Q: You were on stage by yourself? Did you have patter? Were you a showman?
Public High School ping pong Champs, 1950
Dick: Front row, far left
A: I had no patter. I didn’t have any show. That evolved in Los Angeles the next year.  At The Ashgrove, the opening act there was Rene Heredia who was 17 years old and on fire at that point. He was this kid who had come from Spain, and I guess he had some things to prove, and he just really impressed me. I didn’t see him again for 15 or 20 years when I moved to Denver. I went back to New York and I lived with Karen for 3 or 4 months; and in the course of that time I met John Phillips who had been part of a band called The Smoothies - I played on a session with them - and it was clear that their label Decca wasn’t interested in them as a folkie-pop thing like The Kingston Trio. John knew a guy named Scott McKenzie, who was lead singer in The Smoothies, and the three of us would form a trio. Because I was living with Karen, I suggested we try and put Karen in the group. John was a lot more worldly than I was, and he knew very well that my relationship with Karen wasn’t going to go very far. We had two of the very worst rehearsals I’ve ever had in my life - which consist of Karen arguing about vocal parts with John. John was a great vocal arranger, and his idea of fun was he’d get five people in a room and give each of them a part, and they might sing anything - it might be The Teddybear’s Picnic, it might be Tom Dooley - whatever, he was really into vocal music. I don’t know that I ever became a great showman but I learned how to tell stories on stage and that was a revelation to me.
Around this time I met a woman named Barbara Dane who was a white blues singer and sang with Dixieland bands. She had a tour of the Northwest and she offered me this tour, so I called John Phillips and said ‘are you serious about this band because I just got a chance to play Portland and Seattle.’ He started to laugh and he said he had just turned down a trip to the beach in Ibiza so that he could start a new group. I said ‘Okay John, I’ll be there.’

Q: Before we get too far, give me a couple of sentences more on Karen Dalton and the different sides of her talent and personality.
Journeymen Publicity Photo
A: Okay, when I met Karen, she used to sing a lot of mountain music, some blues, in fact I think she was doing Blues On The Ceiling by Fred Neil even then, and she sang loud, and not in a lethargic way but in an energetic way. She was never a really good performer because she had a lot of unresolved hostility. The audiences tended to bring that out in her and it got a lot worse if she decided she wanted to be drinking. Years later when I heard her first records, there was this sort of behind-the-beat, lethargic, pseudo Billie Holiday type of phrasing, which has turned into, in a small way a vogue among feminist and music historians who’ve typed her as a white Billie Holiday, which to me was a joke. I thought ‘that’s not what she sounds like.’ She was particularly noted for her wild Mountain harmonies not this (affects slowed down, overwrought vocal) “Blues on the ceiling” type thing, which to me just sounds like a junkie…which she was. It’s what she’s famous for. This French record producer and another guy in Nashville who are enamored with Karen have issued at least 5 CDs of Karen, and only one of them has what I’m talking about, which was recorded at Joe Lupe’s place, The Attic, in Boulder has a little bit of that mountain music - open your mouth wide and just let it out-kind of singing.

Set task 1:
Check each statement below against the interview excerpt and mark it yes or no. Quote the exact words from the excerpt that settle each one.
(a) Rene Heredia was 17 years old when he was the opening act at The Ashgrove.
(b) Scott McKenzie was the lead singer in The Smoothies.
(c) Barbara Dane offered a tour of the Southwest.

Data extract:
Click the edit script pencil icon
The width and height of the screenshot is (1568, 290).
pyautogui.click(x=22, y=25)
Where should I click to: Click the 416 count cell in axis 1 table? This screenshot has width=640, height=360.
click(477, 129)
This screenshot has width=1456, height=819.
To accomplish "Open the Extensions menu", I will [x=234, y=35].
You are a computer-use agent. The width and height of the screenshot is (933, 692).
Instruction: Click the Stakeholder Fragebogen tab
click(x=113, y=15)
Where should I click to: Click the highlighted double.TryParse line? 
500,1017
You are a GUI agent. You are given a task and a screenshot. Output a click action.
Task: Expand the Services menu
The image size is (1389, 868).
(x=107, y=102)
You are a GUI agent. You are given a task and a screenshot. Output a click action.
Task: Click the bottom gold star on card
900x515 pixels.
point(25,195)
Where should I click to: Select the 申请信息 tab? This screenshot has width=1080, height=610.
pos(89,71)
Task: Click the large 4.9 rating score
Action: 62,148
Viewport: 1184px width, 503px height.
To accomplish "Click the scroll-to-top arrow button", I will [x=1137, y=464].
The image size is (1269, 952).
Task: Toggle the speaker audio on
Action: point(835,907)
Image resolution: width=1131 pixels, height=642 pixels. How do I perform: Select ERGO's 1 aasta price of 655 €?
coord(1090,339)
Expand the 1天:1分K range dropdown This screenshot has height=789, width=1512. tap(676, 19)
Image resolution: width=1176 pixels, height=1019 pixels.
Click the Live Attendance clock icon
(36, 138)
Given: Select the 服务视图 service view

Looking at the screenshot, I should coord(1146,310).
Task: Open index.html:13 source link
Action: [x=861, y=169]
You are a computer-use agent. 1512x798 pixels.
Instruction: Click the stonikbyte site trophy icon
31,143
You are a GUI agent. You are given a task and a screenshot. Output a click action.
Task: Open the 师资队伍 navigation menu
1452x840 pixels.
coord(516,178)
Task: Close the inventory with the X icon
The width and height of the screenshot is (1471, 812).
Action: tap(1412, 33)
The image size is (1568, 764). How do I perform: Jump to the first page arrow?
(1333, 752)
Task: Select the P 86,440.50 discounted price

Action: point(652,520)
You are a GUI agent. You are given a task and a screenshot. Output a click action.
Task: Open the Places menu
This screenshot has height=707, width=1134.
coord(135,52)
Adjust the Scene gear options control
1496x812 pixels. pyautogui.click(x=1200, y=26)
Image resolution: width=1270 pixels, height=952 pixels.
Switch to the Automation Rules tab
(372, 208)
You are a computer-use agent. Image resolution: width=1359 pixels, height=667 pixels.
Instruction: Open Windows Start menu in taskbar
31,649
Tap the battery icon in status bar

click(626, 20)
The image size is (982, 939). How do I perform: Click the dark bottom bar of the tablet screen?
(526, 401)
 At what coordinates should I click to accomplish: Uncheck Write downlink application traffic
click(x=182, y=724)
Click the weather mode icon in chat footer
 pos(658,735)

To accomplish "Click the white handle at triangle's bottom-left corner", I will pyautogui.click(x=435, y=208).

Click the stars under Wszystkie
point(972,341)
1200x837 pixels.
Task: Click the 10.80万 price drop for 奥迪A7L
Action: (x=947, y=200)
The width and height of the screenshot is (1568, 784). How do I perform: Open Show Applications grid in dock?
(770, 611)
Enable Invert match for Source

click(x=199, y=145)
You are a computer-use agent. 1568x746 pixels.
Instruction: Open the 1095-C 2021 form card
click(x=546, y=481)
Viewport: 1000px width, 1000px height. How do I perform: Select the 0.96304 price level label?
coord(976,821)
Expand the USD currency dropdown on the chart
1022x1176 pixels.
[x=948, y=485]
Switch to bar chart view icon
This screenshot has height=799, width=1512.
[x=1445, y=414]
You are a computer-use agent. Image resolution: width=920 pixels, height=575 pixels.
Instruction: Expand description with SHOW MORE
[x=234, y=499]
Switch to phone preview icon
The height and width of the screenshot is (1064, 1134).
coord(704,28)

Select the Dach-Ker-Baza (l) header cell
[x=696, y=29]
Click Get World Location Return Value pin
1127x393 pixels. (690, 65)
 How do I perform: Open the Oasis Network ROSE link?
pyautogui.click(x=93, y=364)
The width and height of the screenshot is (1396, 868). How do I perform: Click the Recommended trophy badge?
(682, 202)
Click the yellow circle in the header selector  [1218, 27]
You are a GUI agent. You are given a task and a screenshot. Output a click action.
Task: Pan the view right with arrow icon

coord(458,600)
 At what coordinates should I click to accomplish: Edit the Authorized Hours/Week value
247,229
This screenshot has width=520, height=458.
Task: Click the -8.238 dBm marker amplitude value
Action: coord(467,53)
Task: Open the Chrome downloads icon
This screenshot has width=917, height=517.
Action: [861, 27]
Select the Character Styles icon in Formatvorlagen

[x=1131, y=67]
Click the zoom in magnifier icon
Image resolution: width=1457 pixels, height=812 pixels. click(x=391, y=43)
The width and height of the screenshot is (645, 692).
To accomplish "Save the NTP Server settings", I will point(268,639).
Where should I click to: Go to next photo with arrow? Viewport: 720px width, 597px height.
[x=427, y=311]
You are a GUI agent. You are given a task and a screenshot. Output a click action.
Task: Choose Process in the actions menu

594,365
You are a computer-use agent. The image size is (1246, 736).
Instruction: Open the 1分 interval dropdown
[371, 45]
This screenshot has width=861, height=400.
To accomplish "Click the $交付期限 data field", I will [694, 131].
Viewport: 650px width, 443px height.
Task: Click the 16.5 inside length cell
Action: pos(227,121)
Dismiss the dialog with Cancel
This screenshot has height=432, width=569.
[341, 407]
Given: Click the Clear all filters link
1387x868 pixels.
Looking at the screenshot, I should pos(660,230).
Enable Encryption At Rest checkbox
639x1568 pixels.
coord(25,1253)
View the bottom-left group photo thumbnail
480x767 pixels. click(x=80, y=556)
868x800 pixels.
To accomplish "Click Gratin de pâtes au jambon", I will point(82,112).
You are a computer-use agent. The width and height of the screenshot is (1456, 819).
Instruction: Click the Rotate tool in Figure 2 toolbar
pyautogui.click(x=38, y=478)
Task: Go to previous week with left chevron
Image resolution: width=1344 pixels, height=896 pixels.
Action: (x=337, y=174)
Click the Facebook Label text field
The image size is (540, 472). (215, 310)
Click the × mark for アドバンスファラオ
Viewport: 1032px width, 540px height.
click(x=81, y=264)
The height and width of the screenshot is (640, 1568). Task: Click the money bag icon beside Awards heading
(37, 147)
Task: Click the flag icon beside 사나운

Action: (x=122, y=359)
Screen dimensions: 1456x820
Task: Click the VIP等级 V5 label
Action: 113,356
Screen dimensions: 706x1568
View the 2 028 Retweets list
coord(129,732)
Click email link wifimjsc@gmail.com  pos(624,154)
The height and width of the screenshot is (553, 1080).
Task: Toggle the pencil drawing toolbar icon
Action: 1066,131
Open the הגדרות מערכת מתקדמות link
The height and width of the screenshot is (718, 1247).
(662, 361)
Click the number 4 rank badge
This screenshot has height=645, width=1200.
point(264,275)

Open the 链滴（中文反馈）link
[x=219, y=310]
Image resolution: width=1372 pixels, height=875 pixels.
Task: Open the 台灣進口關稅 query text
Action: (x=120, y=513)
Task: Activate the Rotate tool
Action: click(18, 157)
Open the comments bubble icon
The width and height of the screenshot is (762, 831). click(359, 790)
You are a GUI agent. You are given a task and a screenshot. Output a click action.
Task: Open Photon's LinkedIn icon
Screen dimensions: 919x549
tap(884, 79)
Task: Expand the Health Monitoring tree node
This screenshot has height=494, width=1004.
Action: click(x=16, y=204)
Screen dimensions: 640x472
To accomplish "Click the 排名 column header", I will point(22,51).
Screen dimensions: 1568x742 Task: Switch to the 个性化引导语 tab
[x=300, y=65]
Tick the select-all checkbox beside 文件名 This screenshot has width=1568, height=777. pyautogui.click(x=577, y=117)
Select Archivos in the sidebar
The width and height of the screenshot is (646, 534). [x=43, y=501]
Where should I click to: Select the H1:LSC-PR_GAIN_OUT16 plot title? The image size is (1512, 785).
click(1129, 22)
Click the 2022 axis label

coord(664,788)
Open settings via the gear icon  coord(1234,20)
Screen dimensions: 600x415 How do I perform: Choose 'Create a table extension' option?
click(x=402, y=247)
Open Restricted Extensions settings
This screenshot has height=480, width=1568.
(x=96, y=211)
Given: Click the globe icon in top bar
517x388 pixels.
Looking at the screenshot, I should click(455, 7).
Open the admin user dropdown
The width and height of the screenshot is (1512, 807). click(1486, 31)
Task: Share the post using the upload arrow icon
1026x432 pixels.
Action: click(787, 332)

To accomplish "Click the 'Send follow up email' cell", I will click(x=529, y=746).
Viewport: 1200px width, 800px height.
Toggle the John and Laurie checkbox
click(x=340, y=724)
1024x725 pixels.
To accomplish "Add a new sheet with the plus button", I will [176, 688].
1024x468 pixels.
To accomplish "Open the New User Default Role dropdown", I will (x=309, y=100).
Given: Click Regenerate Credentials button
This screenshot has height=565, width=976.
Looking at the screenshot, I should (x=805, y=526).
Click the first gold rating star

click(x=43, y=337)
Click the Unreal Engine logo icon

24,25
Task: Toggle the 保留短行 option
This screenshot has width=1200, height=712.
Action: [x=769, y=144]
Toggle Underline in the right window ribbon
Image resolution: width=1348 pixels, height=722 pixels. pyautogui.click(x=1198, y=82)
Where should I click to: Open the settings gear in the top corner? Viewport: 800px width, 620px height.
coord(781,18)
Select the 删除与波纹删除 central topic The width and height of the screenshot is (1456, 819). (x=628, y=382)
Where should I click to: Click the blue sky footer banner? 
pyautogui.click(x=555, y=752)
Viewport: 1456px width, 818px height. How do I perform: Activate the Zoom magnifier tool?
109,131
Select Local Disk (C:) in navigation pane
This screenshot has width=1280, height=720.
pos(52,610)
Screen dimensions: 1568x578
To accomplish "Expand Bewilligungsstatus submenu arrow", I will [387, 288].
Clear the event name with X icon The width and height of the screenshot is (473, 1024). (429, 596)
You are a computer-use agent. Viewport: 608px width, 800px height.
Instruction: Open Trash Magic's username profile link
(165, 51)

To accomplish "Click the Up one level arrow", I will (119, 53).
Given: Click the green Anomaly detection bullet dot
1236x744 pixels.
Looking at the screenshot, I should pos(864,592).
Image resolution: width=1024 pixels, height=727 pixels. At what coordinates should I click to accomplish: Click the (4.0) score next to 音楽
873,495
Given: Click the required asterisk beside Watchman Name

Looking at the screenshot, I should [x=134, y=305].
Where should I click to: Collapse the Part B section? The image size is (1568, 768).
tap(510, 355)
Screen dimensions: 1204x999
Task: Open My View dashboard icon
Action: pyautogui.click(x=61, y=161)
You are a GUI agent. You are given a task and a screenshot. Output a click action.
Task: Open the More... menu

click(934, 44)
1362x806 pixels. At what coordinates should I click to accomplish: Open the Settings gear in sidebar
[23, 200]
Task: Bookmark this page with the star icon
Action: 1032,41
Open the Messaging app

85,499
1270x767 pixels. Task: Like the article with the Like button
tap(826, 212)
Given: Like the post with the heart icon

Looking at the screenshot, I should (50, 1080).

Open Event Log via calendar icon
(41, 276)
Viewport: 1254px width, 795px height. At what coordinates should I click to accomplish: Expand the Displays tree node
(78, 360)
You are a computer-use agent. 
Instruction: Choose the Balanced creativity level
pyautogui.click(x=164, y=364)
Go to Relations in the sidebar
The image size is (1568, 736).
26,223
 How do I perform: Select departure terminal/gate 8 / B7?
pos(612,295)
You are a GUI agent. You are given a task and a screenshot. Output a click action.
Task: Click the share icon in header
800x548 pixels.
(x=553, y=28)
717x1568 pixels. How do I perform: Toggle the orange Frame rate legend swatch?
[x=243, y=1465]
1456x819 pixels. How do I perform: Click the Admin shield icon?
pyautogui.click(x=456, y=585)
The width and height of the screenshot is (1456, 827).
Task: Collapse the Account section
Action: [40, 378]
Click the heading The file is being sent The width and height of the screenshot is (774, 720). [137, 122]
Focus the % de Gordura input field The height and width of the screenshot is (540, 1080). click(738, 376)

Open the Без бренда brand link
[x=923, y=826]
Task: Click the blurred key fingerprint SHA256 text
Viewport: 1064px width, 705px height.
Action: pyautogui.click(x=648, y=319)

Set task 2: From the records, output every line from the one containing "1024x468 pixels." through the one containing "pyautogui.click(x=555, y=752)", both included, as a numbered list with blank lines omitted.

Exercise solution 1:
(a) Yes: "Rene Heredia who was 17 years old and on fire at that point"
(b) Yes: "Scott McKenzie, who was lead singer in The Smoothies"
(c) No: "She had a tour of the Northwest"

Exercise solution 2:
1. 1024x468 pixels.
2. To accomplish "Open the New User Default Role dropdown", I will (x=309, y=100).
3. Given: Click Regenerate Credentials button
4. This screenshot has height=565, width=976.
5. Looking at the screenshot, I should (x=805, y=526).
6. Click the first gold rating star
7. click(x=43, y=337)
8. Click the Unreal Engine logo icon
9. 24,25
10. Task: Toggle the 保留短行 option
11. This screenshot has width=1200, height=712.
12. Action: [x=769, y=144]
13. Toggle Underline in the right window ribbon
14. Image resolution: width=1348 pixels, height=722 pixels. pyautogui.click(x=1198, y=82)
15. Where should I click to: Open the settings gear in the top corner? Viewport: 800px width, 620px height.
16. coord(781,18)
17. Select the 删除与波纹删除 central topic The width and height of the screenshot is (1456, 819). (x=628, y=382)
18. Where should I click to: Click the blue sky footer banner? 
19. pyautogui.click(x=555, y=752)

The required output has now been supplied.